◆ **WHAT TO WORK ON**:
Every line from the one containing "This screenshot has width=1036, height=1176." through the end of the listing below goes in the output, exactly and without pictures.

◆ **INPUT FOR THIS TASK**:
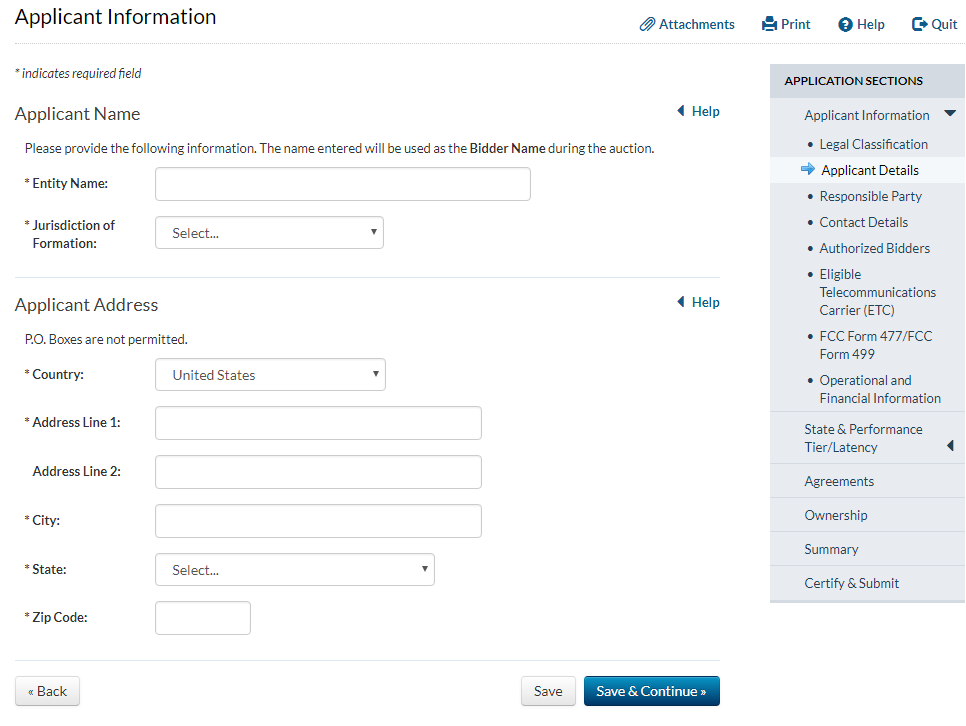
Task: Navigate to the Responsible Party section
Action: click(x=870, y=196)
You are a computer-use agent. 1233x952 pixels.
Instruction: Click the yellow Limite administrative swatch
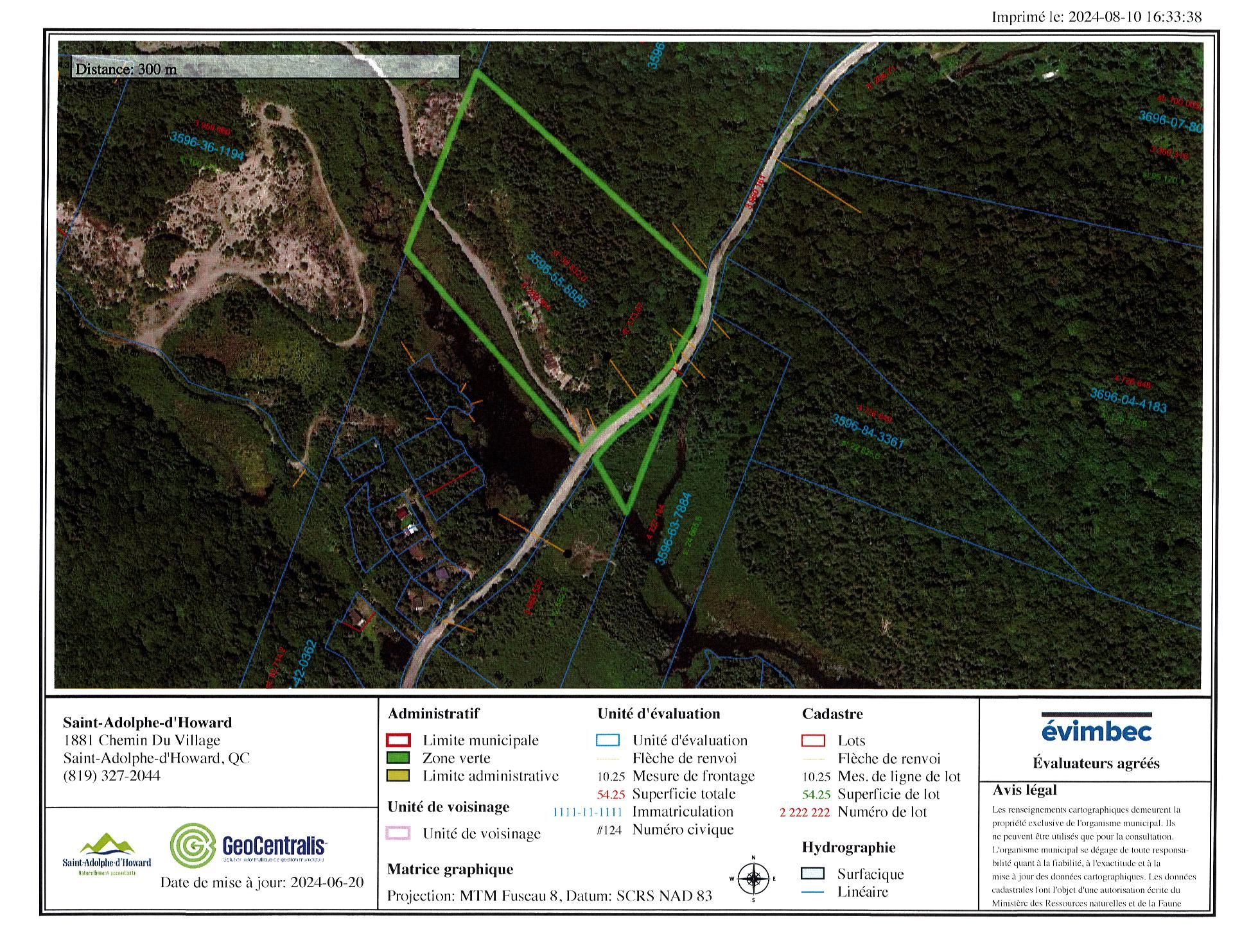pyautogui.click(x=398, y=775)
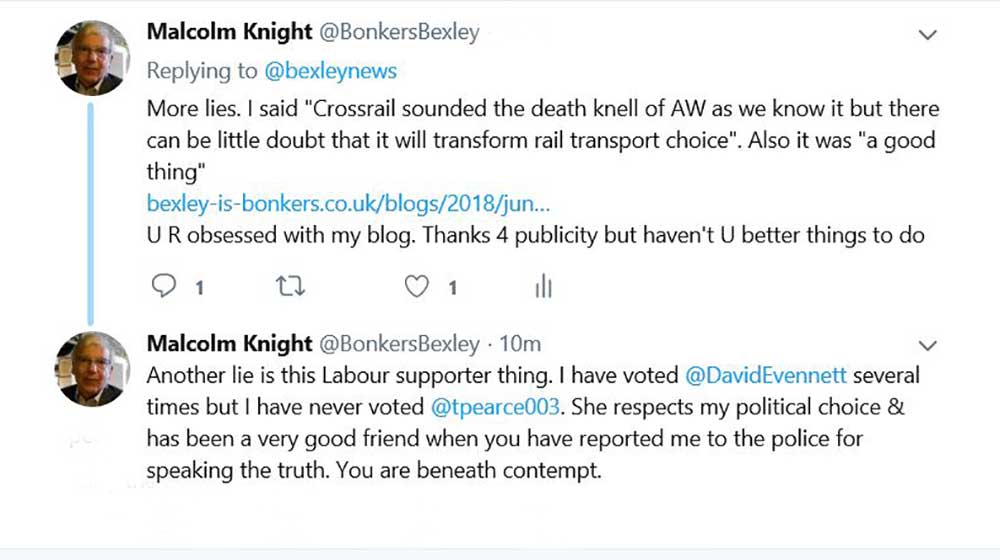
Task: Like the Crossrail tweet with heart icon
Action: (x=416, y=287)
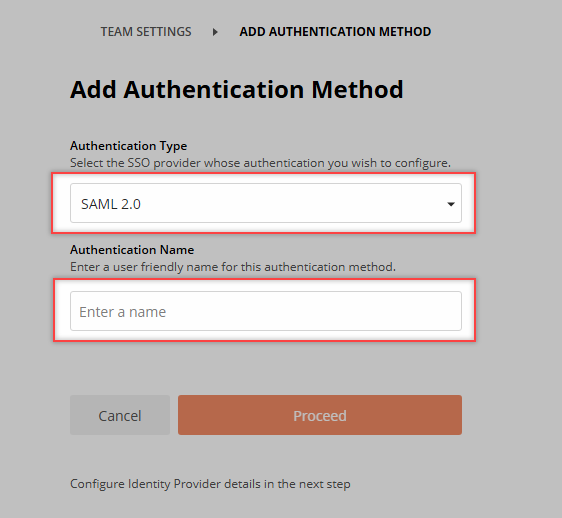The width and height of the screenshot is (562, 518).
Task: Click the SAML 2.0 selected value text
Action: pos(111,204)
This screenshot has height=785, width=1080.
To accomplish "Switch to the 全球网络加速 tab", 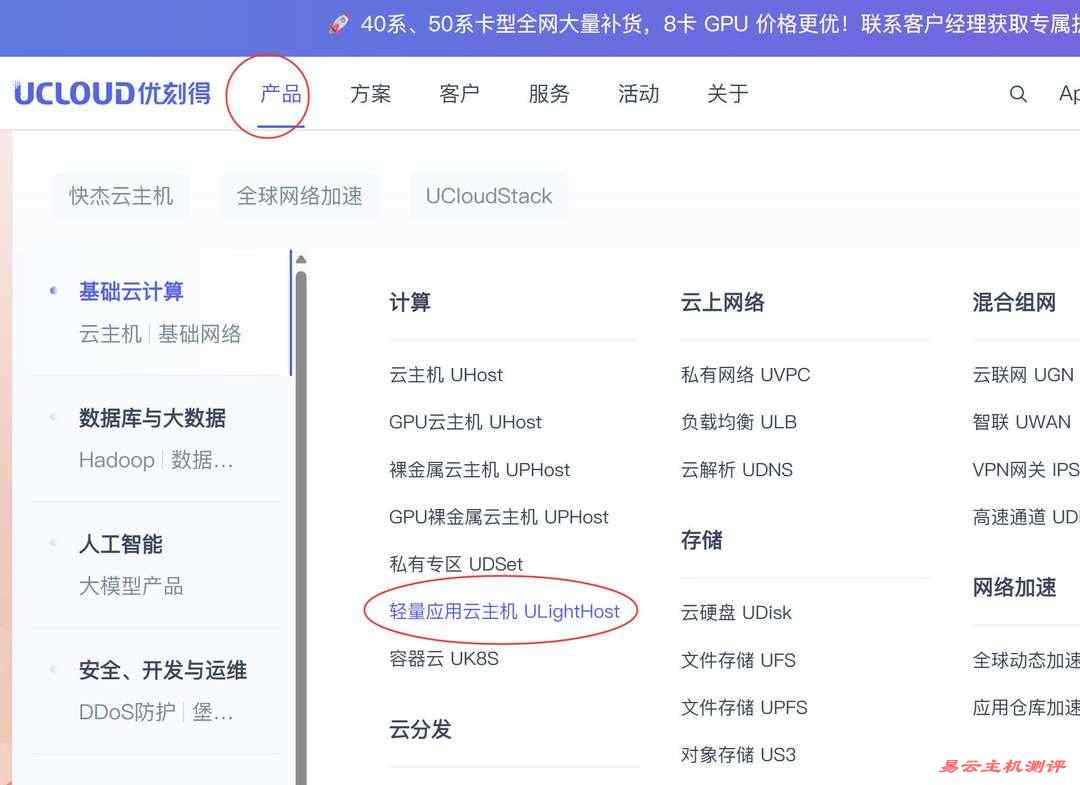I will click(x=299, y=195).
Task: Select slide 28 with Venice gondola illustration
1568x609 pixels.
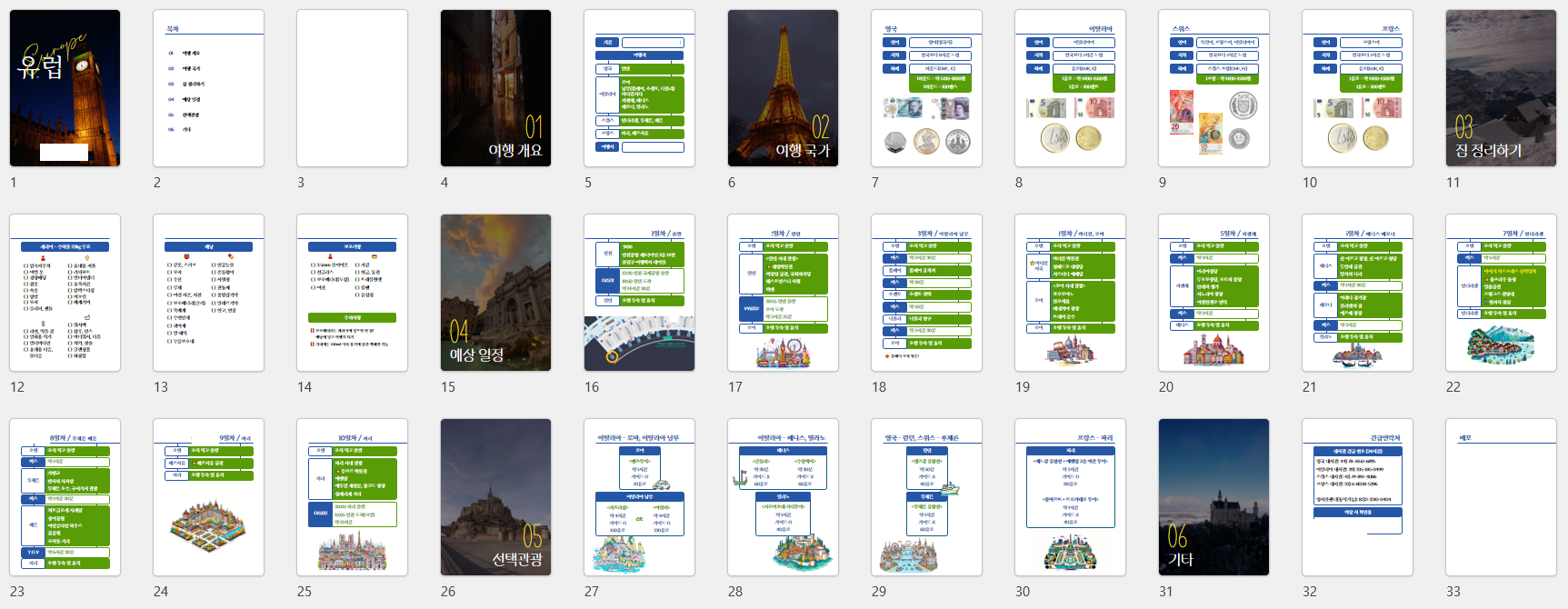Action: (x=783, y=497)
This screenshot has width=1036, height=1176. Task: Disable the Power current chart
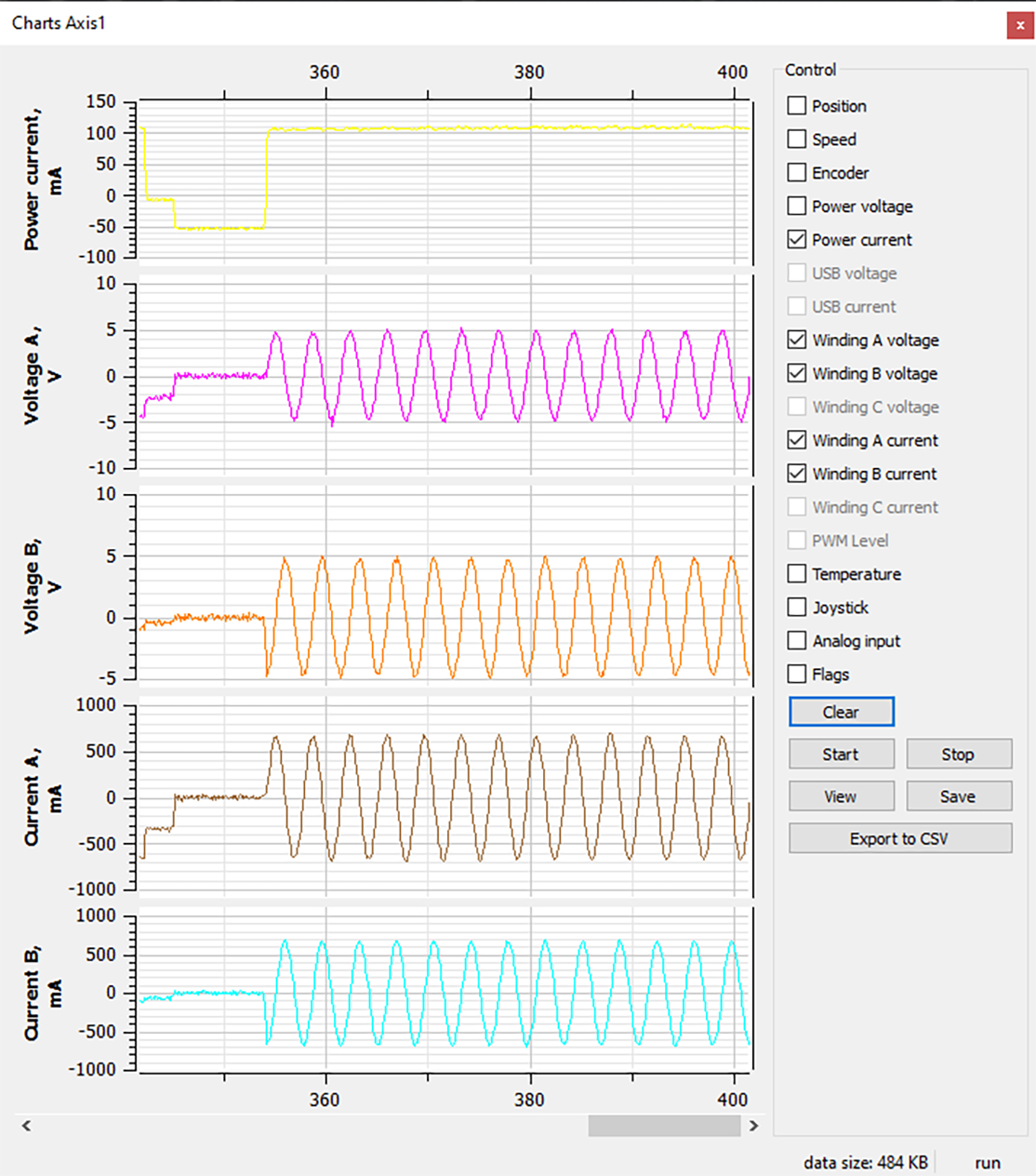pyautogui.click(x=797, y=239)
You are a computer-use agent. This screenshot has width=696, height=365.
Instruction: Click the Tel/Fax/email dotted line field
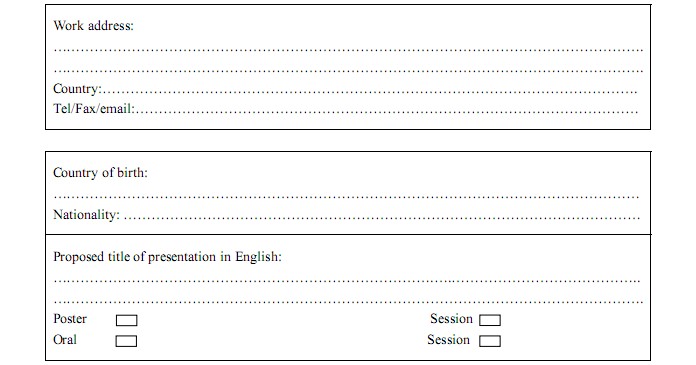click(387, 111)
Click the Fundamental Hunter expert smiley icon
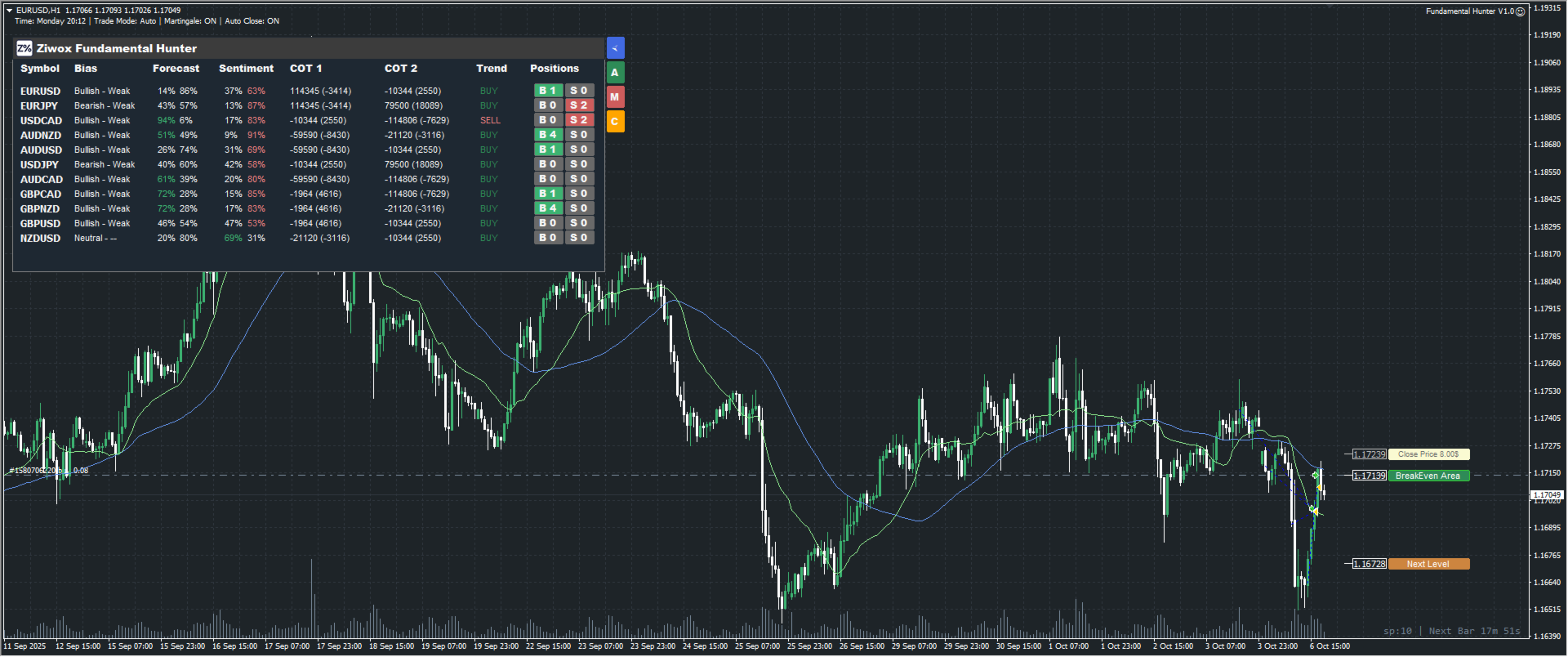Viewport: 1568px width, 657px height. 1520,11
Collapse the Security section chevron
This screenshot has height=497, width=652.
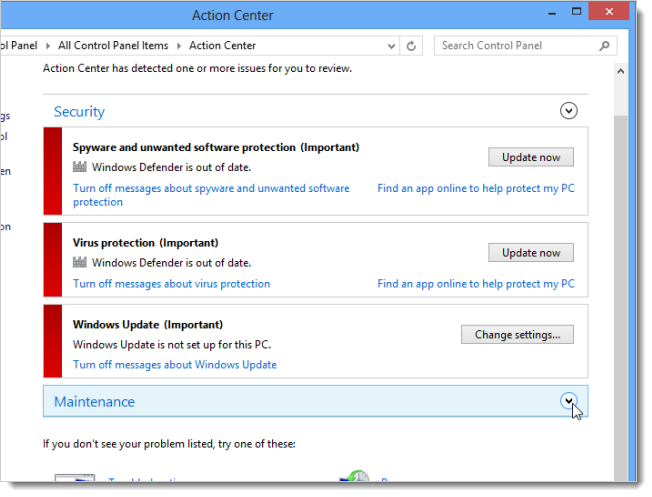coord(569,111)
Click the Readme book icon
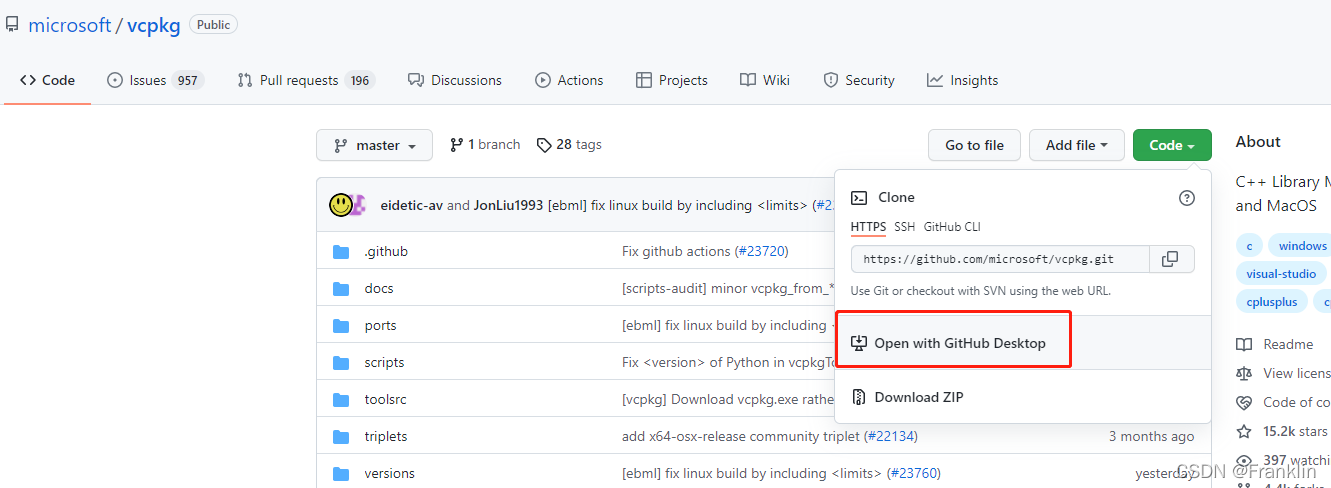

◆ **REPLY**:
This screenshot has width=1036, height=1176. Task: Disable the Power current chart
pyautogui.click(x=797, y=239)
You are a computer-use agent. This screenshot has width=696, height=365.
Instruction: Click the Tel/Fax/email dotted line field
click(387, 111)
Click the Fundamental Hunter expert smiley icon
Viewport: 1568px width, 657px height. 1520,11
Collapse the Security section chevron
This screenshot has height=497, width=652.
coord(569,111)
Click the Readme book icon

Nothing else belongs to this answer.